**Instructions to follow**
Where "computer" appears in a line of the entries below, that line should be copied.

**Collected data entries**
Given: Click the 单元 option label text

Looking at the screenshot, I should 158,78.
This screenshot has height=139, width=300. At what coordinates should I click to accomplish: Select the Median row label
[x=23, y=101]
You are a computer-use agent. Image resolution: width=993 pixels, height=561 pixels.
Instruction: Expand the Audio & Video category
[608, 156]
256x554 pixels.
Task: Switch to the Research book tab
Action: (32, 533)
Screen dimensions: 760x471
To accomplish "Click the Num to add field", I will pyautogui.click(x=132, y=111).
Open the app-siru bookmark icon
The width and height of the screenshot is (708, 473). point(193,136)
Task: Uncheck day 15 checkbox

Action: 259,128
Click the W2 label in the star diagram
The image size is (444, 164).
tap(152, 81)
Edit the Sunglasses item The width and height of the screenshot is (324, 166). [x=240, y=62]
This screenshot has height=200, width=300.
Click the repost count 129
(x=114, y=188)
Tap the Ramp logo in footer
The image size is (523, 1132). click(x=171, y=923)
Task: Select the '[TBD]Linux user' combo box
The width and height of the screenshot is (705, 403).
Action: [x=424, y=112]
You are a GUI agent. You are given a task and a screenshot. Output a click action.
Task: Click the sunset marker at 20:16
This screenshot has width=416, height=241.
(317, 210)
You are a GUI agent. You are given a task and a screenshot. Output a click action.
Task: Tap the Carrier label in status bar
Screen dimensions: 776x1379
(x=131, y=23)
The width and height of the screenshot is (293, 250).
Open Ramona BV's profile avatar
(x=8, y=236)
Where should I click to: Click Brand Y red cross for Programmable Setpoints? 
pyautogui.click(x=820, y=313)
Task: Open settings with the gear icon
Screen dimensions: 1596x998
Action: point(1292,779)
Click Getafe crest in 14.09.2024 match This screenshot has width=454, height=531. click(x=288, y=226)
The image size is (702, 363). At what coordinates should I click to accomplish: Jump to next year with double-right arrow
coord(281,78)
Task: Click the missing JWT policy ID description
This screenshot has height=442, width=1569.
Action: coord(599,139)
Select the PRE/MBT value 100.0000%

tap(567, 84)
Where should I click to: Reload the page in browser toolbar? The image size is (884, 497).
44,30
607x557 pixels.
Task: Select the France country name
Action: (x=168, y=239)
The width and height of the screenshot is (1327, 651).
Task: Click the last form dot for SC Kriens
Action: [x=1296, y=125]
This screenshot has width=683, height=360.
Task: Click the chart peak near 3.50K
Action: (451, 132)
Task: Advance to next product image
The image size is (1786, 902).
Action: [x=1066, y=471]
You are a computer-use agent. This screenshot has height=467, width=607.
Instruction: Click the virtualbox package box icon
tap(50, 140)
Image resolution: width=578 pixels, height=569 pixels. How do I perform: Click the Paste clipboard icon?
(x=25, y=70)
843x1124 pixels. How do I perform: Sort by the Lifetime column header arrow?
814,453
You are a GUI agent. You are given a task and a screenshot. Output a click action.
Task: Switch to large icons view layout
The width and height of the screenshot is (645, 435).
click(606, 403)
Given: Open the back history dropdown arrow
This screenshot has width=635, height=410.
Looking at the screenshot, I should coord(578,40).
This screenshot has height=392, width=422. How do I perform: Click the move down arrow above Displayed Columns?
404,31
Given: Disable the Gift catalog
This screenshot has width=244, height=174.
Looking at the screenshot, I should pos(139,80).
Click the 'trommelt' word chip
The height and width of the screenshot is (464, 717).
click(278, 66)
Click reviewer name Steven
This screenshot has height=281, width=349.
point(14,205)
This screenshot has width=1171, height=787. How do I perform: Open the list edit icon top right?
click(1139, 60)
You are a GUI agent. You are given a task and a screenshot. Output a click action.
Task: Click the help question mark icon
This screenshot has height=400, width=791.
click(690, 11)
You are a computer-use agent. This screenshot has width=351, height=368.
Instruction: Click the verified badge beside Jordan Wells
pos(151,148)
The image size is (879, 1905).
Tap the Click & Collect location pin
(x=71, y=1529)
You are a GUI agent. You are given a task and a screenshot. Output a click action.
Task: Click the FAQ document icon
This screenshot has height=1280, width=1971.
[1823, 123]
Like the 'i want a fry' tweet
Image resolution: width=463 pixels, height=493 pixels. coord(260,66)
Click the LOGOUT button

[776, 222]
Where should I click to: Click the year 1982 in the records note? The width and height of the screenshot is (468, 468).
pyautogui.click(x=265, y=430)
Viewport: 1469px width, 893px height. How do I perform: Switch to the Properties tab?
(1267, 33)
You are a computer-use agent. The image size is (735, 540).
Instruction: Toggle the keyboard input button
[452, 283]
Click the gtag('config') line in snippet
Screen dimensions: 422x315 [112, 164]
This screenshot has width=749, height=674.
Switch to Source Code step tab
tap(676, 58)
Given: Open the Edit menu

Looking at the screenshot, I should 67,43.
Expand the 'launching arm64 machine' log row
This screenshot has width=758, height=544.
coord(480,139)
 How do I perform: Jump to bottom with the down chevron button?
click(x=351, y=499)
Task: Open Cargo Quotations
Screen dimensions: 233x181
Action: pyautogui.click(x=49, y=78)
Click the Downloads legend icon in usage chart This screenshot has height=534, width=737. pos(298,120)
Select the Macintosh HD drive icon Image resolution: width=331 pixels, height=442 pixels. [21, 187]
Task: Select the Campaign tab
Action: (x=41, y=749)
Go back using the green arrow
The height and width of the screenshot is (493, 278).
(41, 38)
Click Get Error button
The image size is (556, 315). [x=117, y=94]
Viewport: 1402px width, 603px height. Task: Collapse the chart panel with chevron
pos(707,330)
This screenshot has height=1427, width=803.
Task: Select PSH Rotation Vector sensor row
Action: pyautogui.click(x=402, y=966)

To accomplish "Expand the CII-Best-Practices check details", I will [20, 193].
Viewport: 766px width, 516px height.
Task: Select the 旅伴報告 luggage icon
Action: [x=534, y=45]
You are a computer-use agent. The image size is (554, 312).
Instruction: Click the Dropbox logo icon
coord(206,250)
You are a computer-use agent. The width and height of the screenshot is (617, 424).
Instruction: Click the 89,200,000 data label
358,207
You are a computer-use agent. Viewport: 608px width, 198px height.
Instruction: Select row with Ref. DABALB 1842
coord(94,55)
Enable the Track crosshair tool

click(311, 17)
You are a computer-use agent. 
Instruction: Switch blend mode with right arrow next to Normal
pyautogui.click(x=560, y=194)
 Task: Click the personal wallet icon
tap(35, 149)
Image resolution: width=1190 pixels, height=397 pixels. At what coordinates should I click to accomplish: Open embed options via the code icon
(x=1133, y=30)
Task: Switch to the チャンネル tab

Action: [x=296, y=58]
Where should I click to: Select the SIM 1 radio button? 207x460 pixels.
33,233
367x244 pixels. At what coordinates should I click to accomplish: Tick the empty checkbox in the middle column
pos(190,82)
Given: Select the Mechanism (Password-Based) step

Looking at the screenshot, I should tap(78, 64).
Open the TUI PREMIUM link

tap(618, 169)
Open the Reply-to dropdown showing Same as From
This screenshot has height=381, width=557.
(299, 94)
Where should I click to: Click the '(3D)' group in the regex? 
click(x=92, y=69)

**Task result**
You are a computer-use agent. Image resolution: width=993 pixels, height=561 pixels.
You are a computer-use agent. This screenshot has height=467, width=607.
You are a computer-use agent. This screenshot has width=351, height=368.
You are a computer-use agent. The image size is (735, 540).
You are a computer-use agent. The image size is (554, 312).
You are a computer-use agent. The width and height of the screenshot is (617, 424).
You are a computer-use agent. Viewport: 608px width, 198px height.
You are a computer-use agent. 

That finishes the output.